• [Stored data]:
◆ ◆ ◆ ◆

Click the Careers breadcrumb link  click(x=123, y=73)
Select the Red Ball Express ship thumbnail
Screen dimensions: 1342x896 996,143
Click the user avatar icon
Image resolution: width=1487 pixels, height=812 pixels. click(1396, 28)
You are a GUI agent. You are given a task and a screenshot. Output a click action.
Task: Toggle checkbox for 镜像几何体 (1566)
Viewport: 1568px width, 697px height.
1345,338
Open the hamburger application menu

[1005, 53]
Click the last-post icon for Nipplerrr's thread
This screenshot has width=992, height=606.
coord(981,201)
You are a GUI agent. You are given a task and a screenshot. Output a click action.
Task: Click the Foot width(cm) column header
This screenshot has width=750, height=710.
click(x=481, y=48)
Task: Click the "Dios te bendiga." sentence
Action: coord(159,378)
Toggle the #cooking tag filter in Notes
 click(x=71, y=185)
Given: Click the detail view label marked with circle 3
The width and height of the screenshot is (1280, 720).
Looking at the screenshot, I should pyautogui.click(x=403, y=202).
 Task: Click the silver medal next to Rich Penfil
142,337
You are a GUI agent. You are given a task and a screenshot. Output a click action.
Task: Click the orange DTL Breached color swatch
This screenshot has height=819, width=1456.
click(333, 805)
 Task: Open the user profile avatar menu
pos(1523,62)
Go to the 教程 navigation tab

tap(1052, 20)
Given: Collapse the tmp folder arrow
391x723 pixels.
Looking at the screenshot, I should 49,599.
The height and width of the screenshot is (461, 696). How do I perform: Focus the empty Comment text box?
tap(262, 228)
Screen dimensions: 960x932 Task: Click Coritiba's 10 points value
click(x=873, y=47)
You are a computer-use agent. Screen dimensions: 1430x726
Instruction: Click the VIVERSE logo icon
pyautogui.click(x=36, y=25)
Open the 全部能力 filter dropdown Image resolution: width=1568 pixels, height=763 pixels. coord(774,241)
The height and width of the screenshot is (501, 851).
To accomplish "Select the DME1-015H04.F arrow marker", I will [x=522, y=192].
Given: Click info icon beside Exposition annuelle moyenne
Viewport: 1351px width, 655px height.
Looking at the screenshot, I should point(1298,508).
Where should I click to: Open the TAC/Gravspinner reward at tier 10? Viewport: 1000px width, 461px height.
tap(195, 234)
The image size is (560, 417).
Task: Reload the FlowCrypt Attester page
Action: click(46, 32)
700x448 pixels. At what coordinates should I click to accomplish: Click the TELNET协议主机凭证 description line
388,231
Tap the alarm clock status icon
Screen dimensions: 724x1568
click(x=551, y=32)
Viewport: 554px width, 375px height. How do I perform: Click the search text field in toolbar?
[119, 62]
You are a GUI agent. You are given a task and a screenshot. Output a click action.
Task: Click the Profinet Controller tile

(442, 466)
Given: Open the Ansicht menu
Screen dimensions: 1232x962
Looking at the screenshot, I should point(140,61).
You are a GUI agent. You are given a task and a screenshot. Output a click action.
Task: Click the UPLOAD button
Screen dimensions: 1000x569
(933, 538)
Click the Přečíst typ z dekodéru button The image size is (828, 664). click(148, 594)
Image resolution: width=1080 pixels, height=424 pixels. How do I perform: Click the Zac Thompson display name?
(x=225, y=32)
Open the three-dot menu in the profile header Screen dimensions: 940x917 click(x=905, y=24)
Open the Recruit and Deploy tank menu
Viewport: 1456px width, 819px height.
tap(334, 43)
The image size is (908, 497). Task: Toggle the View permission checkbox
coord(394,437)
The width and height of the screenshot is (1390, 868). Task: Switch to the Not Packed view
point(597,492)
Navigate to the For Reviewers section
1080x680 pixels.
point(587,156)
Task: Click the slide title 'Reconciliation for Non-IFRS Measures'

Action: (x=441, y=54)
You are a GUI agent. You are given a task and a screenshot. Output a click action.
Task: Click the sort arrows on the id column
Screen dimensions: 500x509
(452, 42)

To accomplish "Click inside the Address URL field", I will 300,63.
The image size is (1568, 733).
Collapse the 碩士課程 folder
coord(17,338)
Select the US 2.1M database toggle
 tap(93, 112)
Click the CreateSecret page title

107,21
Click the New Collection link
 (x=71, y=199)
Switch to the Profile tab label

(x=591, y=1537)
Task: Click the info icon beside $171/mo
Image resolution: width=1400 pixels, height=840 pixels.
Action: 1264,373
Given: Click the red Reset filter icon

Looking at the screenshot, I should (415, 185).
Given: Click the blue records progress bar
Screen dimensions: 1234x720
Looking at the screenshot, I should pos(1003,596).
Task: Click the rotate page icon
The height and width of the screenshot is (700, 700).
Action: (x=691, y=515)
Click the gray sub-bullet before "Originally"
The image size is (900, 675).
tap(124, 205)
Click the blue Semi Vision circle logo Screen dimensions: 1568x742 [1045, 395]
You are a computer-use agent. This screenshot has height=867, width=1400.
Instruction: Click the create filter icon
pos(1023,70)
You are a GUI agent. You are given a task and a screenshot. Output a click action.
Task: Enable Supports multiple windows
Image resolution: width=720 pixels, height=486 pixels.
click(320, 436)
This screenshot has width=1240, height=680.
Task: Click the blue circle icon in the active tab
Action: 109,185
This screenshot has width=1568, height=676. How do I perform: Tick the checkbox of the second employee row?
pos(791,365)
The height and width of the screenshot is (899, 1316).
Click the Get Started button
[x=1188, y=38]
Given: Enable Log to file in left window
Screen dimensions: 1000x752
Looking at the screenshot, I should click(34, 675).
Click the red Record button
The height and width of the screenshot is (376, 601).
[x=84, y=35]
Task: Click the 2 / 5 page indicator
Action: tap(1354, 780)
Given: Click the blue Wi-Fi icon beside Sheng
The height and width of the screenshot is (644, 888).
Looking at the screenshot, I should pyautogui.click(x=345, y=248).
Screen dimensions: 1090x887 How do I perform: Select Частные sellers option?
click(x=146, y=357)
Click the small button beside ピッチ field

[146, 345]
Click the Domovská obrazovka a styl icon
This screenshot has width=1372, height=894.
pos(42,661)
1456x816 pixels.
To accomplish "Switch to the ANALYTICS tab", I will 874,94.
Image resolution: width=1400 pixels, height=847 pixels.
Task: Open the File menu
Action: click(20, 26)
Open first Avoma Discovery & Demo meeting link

◆ ◆ ◆ ◆

• [What the task asks]: Render every line of the records above as a numbered list, skipping blank lines.

• [Written reply]:
1. Click the Careers breadcrumb link  click(x=123, y=73)
2. Select the Red Ball Express ship thumbnail
3. Screen dimensions: 1342x896 996,143
4. Click the user avatar icon
5. Image resolution: width=1487 pixels, height=812 pixels. click(1396, 28)
6. You are a GUI agent. You are given a task and a screenshot. Output a click action.
7. Task: Toggle checkbox for 镜像几何体 (1566)
8. Viewport: 1568px width, 697px height.
9. 1345,338
10. Open the hamburger application menu
11. [1005, 53]
12. Click the last-post icon for Nipplerrr's thread
13. This screenshot has width=992, height=606.
14. coord(981,201)
15. You are a GUI agent. You are given a task and a screenshot. Output a click action.
16. Task: Click the Foot width(cm) column header
17. This screenshot has width=750, height=710.
18. click(x=481, y=48)
19. Task: Click the "Dios te bendiga." sentence
20. Action: coord(159,378)
21. Toggle the #cooking tag filter in Notes
22.  click(x=71, y=185)
23. Given: Click the detail view label marked with circle 3
24. The width and height of the screenshot is (1280, 720).
25. Looking at the screenshot, I should pyautogui.click(x=403, y=202).
26.  Task: Click the silver medal next to Rich Penfil
27. 142,337
28. You are a GUI agent. You are given a task and a screenshot. Output a click action.
29. Task: Click the orange DTL Breached color swatch
30. This screenshot has height=819, width=1456.
31. click(333, 805)
32.  Task: Open the user profile avatar menu
33. pos(1523,62)
34. Go to the 教程 navigation tab
35. tap(1052, 20)
36. Given: Collapse the tmp folder arrow
37. 391x723 pixels.
38. Looking at the screenshot, I should 49,599.
39. The height and width of the screenshot is (461, 696). How do I perform: Focus the empty Comment text box?
40. tap(262, 228)
41. Screen dimensions: 960x932 Task: Click Coritiba's 10 points value
42. click(x=873, y=47)
43. You are a computer-use agent. Screen dimensions: 1430x726
44. Instruction: Click the VIVERSE logo icon
45. pyautogui.click(x=36, y=25)
46. Open the 全部能力 filter dropdown Image resolution: width=1568 pixels, height=763 pixels. coord(774,241)
47. The height and width of the screenshot is (501, 851).
48. To accomplish "Select the DME1-015H04.F arrow marker", I will [x=522, y=192].
49. Given: Click info icon beside Exposition annuelle moyenne
50. Viewport: 1351px width, 655px height.
51. Looking at the screenshot, I should point(1298,508).
52. Where should I click to: Open the TAC/Gravspinner reward at tier 10? Viewport: 1000px width, 461px height.
53. tap(195, 234)
54. The image size is (560, 417).
55. Task: Reload the FlowCrypt Attester page
56. Action: click(46, 32)
57. 700x448 pixels. At what coordinates should I click to accomplish: Click the TELNET协议主机凭证 description line
58. 388,231
59. Tap the alarm clock status icon
60. Screen dimensions: 724x1568
61. click(x=551, y=32)
62. Viewport: 554px width, 375px height. How do I perform: Click the search text field in toolbar?
63. [119, 62]
64. You are a GUI agent. You are given a task and a screenshot. Output a click action.
65. Task: Click the Profinet Controller tile
66. (442, 466)
67. Given: Open the Ansicht menu
68. Screen dimensions: 1232x962
69. Looking at the screenshot, I should point(140,61).
70. You are a GUI agent. You are given a task and a screenshot. Output a click action.
71. Task: Click the UPLOAD button
72. Screen dimensions: 1000x569
73. (933, 538)
74. Click the Přečíst typ z dekodéru button The image size is (828, 664). click(148, 594)
75. Image resolution: width=1080 pixels, height=424 pixels. How do I perform: Click the Zac Thompson display name?
76. (x=225, y=32)
77. Open the three-dot menu in the profile header Screen dimensions: 940x917 click(x=905, y=24)
78. Open the Recruit and Deploy tank menu
79. Viewport: 1456px width, 819px height.
80. tap(334, 43)
81. The image size is (908, 497). Task: Toggle the View permission checkbox
82. coord(394,437)
83. The width and height of the screenshot is (1390, 868). Task: Switch to the Not Packed view
84. point(597,492)
85. Navigate to the For Reviewers section
86. 1080x680 pixels.
87. point(587,156)
88. Task: Click the slide title 'Reconciliation for Non-IFRS Measures'
89. Action: (x=441, y=54)
90. You are a GUI agent. You are given a task and a screenshot. Output a click action.
91. Task: Click the sort arrows on the id column
92. Screen dimensions: 500x509
93. (452, 42)
94. To accomplish "Click inside the Address URL field", I will 300,63.
95. The image size is (1568, 733).
96. Collapse the 碩士課程 folder
97. coord(17,338)
98. Select the US 2.1M database toggle
99.  tap(93, 112)
100. Click the CreateSecret page title
101. 107,21
102. Click the New Collection link
103.  (x=71, y=199)
104. Switch to the Profile tab label
105. (x=591, y=1537)
106. Task: Click the info icon beside $171/mo
107. Image resolution: width=1400 pixels, height=840 pixels.
108. Action: 1264,373
109. Given: Click the red Reset filter icon
110. Looking at the screenshot, I should (415, 185).
111. Given: Click the blue records progress bar
112. Screen dimensions: 1234x720
113. Looking at the screenshot, I should pos(1003,596).
114. Task: Click the rotate page icon
115. The height and width of the screenshot is (700, 700).
116. Action: (x=691, y=515)
117. Click the gray sub-bullet before "Originally"
118. The image size is (900, 675).
119. tap(124, 205)
120. Click the blue Semi Vision circle logo Screen dimensions: 1568x742 [1045, 395]
121. You are a computer-use agent. This screenshot has height=867, width=1400.
122. Instruction: Click the create filter icon
123. pos(1023,70)
124. You are a GUI agent. You are given a task and a screenshot. Output a click action.
125. Task: Enable Supports multiple windows
126. Image resolution: width=720 pixels, height=486 pixels.
127. click(320, 436)
128. This screenshot has width=1240, height=680.
129. Task: Click the blue circle icon in the active tab
130. Action: 109,185
131. This screenshot has width=1568, height=676. How do I perform: Tick the checkbox of the second employee row?
132. pos(791,365)
133. The height and width of the screenshot is (899, 1316).
134. Click the Get Started button
135. [x=1188, y=38]
136. Given: Enable Log to file in left window
137. Screen dimensions: 1000x752
138. Looking at the screenshot, I should click(34, 675).
139. Click the red Record button
140. The height and width of the screenshot is (376, 601).
141. [x=84, y=35]
142. Task: Click the 2 / 5 page indicator
143. Action: tap(1354, 780)
144. Given: Click the blue Wi-Fi icon beside Sheng
145. The height and width of the screenshot is (644, 888).
146. Looking at the screenshot, I should pyautogui.click(x=345, y=248).
147. Screen dimensions: 1090x887 How do I perform: Select Частные sellers option?
148. click(x=146, y=357)
149. Click the small button beside ピッチ field
150. [146, 345]
151. Click the Domovská obrazovka a styl icon
152. This screenshot has width=1372, height=894.
153. pos(42,661)
154. 1456x816 pixels.
155. To accomplish "Switch to the ANALYTICS tab", I will 874,94.
156. Image resolution: width=1400 pixels, height=847 pixels.
157. Task: Open the File menu
158. Action: click(20, 26)
159. Open first Avoma Discovery & Demo meeting link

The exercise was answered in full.